Each entry below is to be printed verbatim.

==== Data in this exercise ====

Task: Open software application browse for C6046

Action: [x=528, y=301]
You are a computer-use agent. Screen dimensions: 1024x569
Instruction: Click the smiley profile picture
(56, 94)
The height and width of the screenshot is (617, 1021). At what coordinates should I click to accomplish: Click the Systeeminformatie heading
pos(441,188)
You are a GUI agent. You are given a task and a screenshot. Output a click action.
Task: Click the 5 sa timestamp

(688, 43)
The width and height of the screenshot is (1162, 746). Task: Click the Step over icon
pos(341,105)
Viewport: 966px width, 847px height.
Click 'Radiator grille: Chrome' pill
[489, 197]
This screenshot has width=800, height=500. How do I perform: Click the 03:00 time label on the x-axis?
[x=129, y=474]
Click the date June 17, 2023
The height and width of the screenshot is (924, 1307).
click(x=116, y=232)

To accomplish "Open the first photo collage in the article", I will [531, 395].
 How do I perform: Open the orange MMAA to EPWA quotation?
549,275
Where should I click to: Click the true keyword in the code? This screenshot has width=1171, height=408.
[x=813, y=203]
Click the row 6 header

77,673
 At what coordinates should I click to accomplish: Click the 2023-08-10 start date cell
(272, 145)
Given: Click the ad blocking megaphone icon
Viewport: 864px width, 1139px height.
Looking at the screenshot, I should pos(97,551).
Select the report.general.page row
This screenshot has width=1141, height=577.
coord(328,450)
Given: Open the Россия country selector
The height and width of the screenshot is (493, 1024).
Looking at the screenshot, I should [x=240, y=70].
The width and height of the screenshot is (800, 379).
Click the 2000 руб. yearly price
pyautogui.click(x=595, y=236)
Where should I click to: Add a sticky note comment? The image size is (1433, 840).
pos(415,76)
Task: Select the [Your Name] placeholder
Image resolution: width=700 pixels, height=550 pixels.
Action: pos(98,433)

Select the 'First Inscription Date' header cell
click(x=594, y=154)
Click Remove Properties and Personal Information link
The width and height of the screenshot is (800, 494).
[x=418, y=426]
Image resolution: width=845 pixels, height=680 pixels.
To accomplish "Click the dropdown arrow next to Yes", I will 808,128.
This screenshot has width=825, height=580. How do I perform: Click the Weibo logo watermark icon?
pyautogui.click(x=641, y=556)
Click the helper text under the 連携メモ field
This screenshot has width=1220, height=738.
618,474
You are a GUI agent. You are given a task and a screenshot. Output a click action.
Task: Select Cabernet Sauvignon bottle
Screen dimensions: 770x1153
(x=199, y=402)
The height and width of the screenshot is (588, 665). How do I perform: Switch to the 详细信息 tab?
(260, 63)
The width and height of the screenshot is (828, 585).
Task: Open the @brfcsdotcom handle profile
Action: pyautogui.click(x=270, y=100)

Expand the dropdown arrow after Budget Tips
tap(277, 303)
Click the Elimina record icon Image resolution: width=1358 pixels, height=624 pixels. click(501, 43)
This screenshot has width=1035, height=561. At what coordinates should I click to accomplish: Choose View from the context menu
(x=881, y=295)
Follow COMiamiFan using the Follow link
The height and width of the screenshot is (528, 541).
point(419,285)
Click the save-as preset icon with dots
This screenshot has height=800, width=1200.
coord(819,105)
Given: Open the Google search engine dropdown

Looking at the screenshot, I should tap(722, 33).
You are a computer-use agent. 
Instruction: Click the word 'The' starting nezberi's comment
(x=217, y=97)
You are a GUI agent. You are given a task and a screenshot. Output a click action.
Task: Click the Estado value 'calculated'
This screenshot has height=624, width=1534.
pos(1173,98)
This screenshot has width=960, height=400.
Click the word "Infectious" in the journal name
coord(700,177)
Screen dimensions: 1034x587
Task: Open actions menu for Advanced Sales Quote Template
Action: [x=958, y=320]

====

Reply:
Task: Open software application browse for C6046

Action: [x=528, y=301]
You are a computer-use agent. Screen dimensions: 1024x569
Instruction: Click the smiley profile picture
(56, 94)
The height and width of the screenshot is (617, 1021). At what coordinates should I click to accomplish: Click the Systeeminformatie heading
pos(441,188)
You are a GUI agent. You are given a task and a screenshot. Output a click action.
Task: Click the 5 sa timestamp

(688, 43)
The width and height of the screenshot is (1162, 746). Task: Click the Step over icon
pos(341,105)
Viewport: 966px width, 847px height.
Click 'Radiator grille: Chrome' pill
[489, 197]
This screenshot has width=800, height=500. How do I perform: Click the 03:00 time label on the x-axis?
[x=129, y=474]
Click the date June 17, 2023
The height and width of the screenshot is (924, 1307).
click(x=116, y=232)

To accomplish "Open the first photo collage in the article", I will [531, 395].
 How do I perform: Open the orange MMAA to EPWA quotation?
549,275
Where should I click to: Click the true keyword in the code? This screenshot has width=1171, height=408.
[x=813, y=203]
Click the row 6 header

77,673
 At what coordinates should I click to accomplish: Click the 2023-08-10 start date cell
(272, 145)
Given: Click the ad blocking megaphone icon
Viewport: 864px width, 1139px height.
Looking at the screenshot, I should pos(97,551).
Select the report.general.page row
This screenshot has width=1141, height=577.
coord(328,450)
Given: Open the Россия country selector
The height and width of the screenshot is (493, 1024).
Looking at the screenshot, I should [x=240, y=70].
The width and height of the screenshot is (800, 379).
Click the 2000 руб. yearly price
pyautogui.click(x=595, y=236)
Where should I click to: Add a sticky note comment? The image size is (1433, 840).
pos(415,76)
Task: Select the [Your Name] placeholder
Image resolution: width=700 pixels, height=550 pixels.
Action: pos(98,433)

Select the 'First Inscription Date' header cell
click(x=594, y=154)
Click Remove Properties and Personal Information link
The width and height of the screenshot is (800, 494).
[x=418, y=426]
Image resolution: width=845 pixels, height=680 pixels.
To accomplish "Click the dropdown arrow next to Yes", I will 808,128.
This screenshot has width=825, height=580. How do I perform: Click the Weibo logo watermark icon?
pyautogui.click(x=641, y=556)
Click the helper text under the 連携メモ field
This screenshot has width=1220, height=738.
618,474
You are a GUI agent. You are given a task and a screenshot. Output a click action.
Task: Select Cabernet Sauvignon bottle
Screen dimensions: 770x1153
(x=199, y=402)
The height and width of the screenshot is (588, 665). How do I perform: Switch to the 详细信息 tab?
(260, 63)
The width and height of the screenshot is (828, 585).
Task: Open the @brfcsdotcom handle profile
Action: pyautogui.click(x=270, y=100)

Expand the dropdown arrow after Budget Tips
tap(277, 303)
Click the Elimina record icon Image resolution: width=1358 pixels, height=624 pixels. click(501, 43)
This screenshot has width=1035, height=561. At what coordinates should I click to accomplish: Choose View from the context menu
(x=881, y=295)
Follow COMiamiFan using the Follow link
The height and width of the screenshot is (528, 541).
point(419,285)
Click the save-as preset icon with dots
This screenshot has height=800, width=1200.
coord(819,105)
Given: Open the Google search engine dropdown

Looking at the screenshot, I should tap(722, 33).
You are a computer-use agent. 
Instruction: Click the word 'The' starting nezberi's comment
(x=217, y=97)
You are a GUI agent. You are given a task and a screenshot. Output a click action.
Task: Click the Estado value 'calculated'
This screenshot has height=624, width=1534.
pos(1173,98)
This screenshot has width=960, height=400.
Click the word "Infectious" in the journal name
coord(700,177)
Screen dimensions: 1034x587
Task: Open actions menu for Advanced Sales Quote Template
Action: [x=958, y=320]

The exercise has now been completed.